David W. McFadden, MD, MBA and Denise McCormack, MD
What organism is most commonly associated with recurrent pyogenic cholangitis?
Clonorchis sinensis.
What parasite can predispose to intrahepatic gallstones?
Ascaris lumbricoides.
What is the intermediate host for Fasciola hepatica?
Lymnaeca trunculata—snail.
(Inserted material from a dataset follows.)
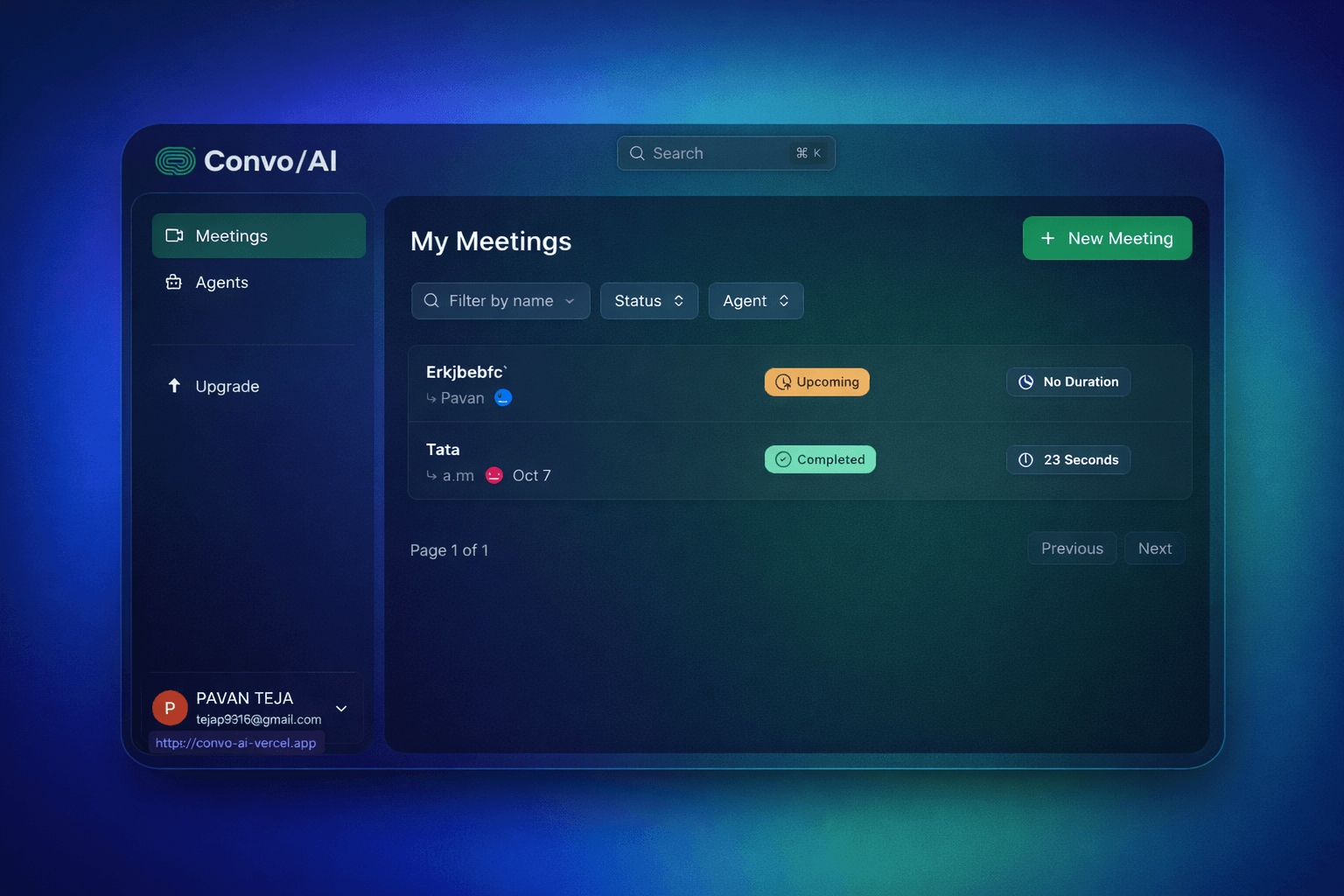Expand the PAVAN TEJA account menu chevron
The image size is (1344, 896).
[341, 709]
Patients are infected by eating infected watercress.
Eosinophilia, elevated alkaline phosphatase, and cholangiography findings of filamentous filling defects with blunted tips in the bile duct suggest what infection?
C. sinensis, the Chinese liver fluke, or F. hepatica, the common or sheep liver fluke.
When is surgical treatment indicated for patients with infestation of the biliary tract by C. sinensis (Chinese liver fluke)?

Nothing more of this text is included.